Il GABA, versato nella fessura sinaptica, viene in gran parte ricaptato dalla presinapsi e riciclato.
In una quota più modesta viene inattivato metabolicamente dall’enzima GABA-a-chetoglutaricotransaminasi (G.-T), che lo deamina a semialdeide succinica. Questa, per intervento della succinico semialdeide deidrogenasi, viene ossidata ad acido succinico, il quale entra a far parte del ciclo di Krebs.
Il gruppo amminico viene trasferito dalla G.-T a una molecola di a-chetoglutarato per formare l’acido glutammico, che viene riutilizzato per la sintesi di nuovo GABA. Tutte queste reazioni sono a sede mitocondriale e possono anche essere effettuate da cellule gliali. In esse, infatti, l’acido glutammico viene trasformato in GABA da una diversa decarbossilasi, denominata GAD II e presente nei tessuti non nervosi.
L’interazione del GABA con un recettore che modula la permeabilità allo ione Cl- spiega perché questo neurotrasmettitore possiede una funzione inibitoria. Esso, infatti, stimola l’apertura del canale e l’ingresso degli ioni Cl-, con incremento della loro concentrazione intracellulare. Ciò causa una iperpolarizzazione della membrana sinaptica (ovvero un incremento del potenziale membranario), attorno ai -70/-80 mV, impedendo la formazione del potenziale di azione (che, per natura, è scatenato da un abbassamento del potenziale di membrana, ovvero dalla depolarizzazione) e bloccando conseguentemente la neurotrasmissione.

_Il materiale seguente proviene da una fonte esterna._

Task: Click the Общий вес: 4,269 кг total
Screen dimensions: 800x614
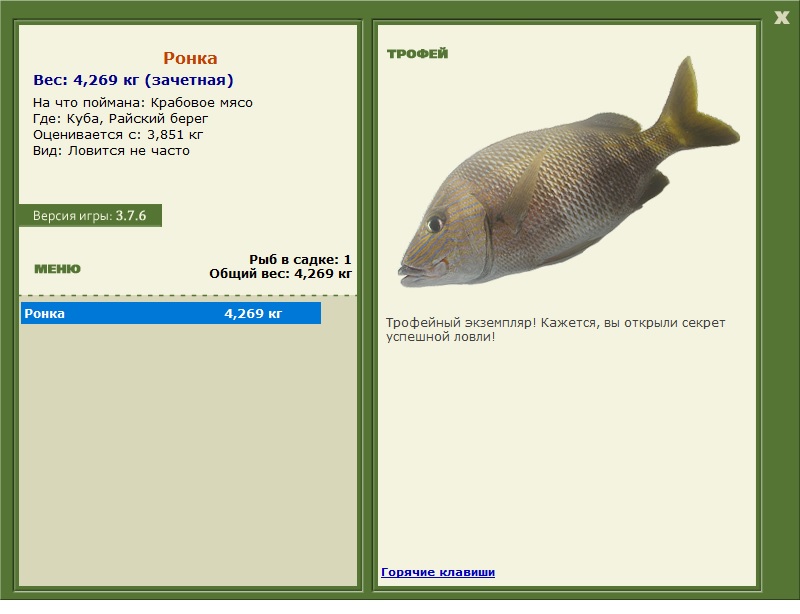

I recettori GABAB, meno rappresentati, a livello centrale sono localizzati sia nei neuroni sia nelle cellule gliali, mentre a livello periferico hanno una distribuzione tissutale varia (nelle cellule gangliari, nelle cellule muscolari lisce, nel fegato, nell’utero).
L’interazione del recettore con l’agonista attiva una proteina G specifica, che determina un’inibizione dell’enzima adenilato ciclasi. La conseguente riduzione della concentrazione di AMP ciclico (cAMP) si traduce in una riduzione dei livelli di fosforilazione e inibizione funzionale dei canali del calcio voltaggio-dipendenti, implicati nel controllo presinaptico del rilascio di neurotrasmettitori.